Part of a data file:

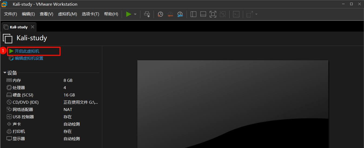Viewport: 364px width, 148px height.
Task: Open the 查看(V) menu
Action: pyautogui.click(x=46, y=14)
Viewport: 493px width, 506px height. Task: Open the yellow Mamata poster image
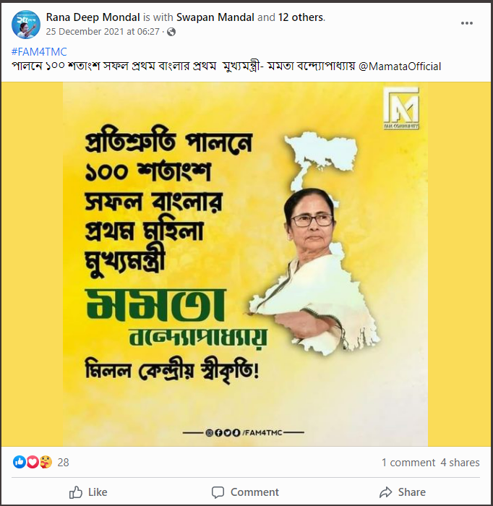[x=246, y=264]
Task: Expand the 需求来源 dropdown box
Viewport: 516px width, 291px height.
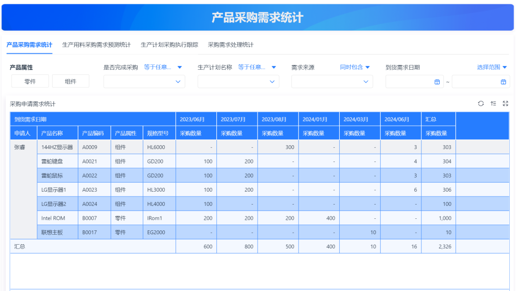Action: point(332,82)
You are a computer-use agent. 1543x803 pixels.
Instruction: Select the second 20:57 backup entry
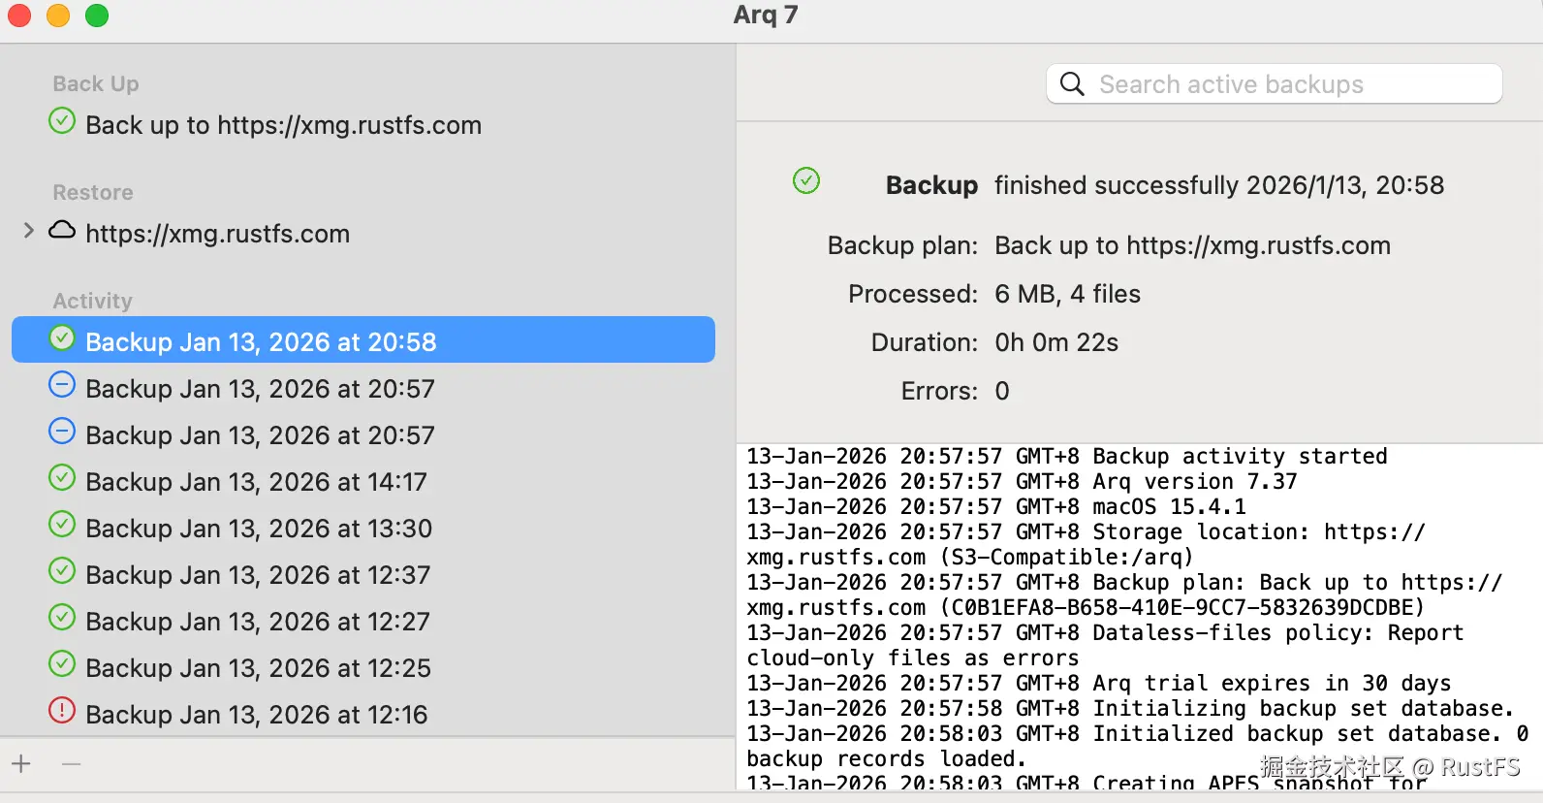[x=260, y=435]
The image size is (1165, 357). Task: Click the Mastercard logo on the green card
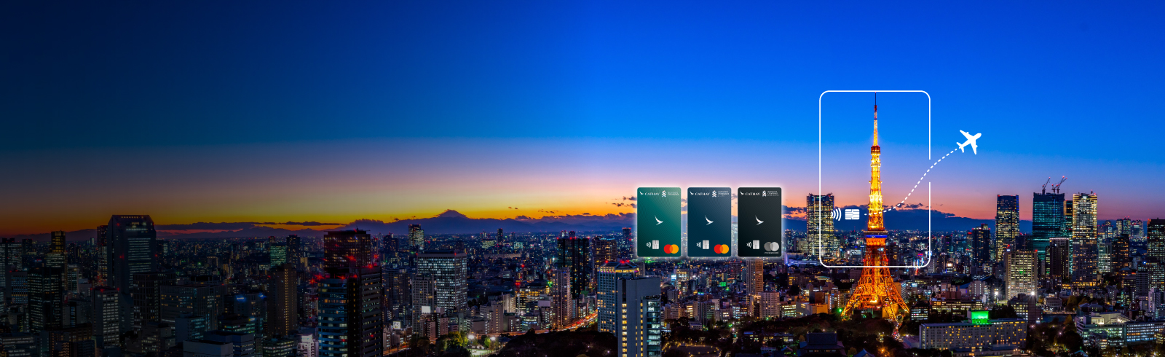(671, 249)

§ REQUEST:
Rewrite the records above, replacing "Instruction" with "Command" and keeping everything else the same. Leave the pictures out of your answer.

§ WRITTEN RESPONSE:
Viewport: 364px width, 148px height.
Task: Open the 查看(V) menu
Action: pyautogui.click(x=46, y=14)
Viewport: 493px width, 506px height. Task: Open the yellow Mamata poster image
[x=246, y=264]
Task: Expand the 需求来源 dropdown box
Viewport: 516px width, 291px height.
Action: point(332,82)
You are a computer-use agent. 1543x803 pixels.
Command: Select the second 20:57 backup entry
[x=260, y=435]
The image size is (1165, 357). Task: Click the Mastercard logo on the green card
(671, 249)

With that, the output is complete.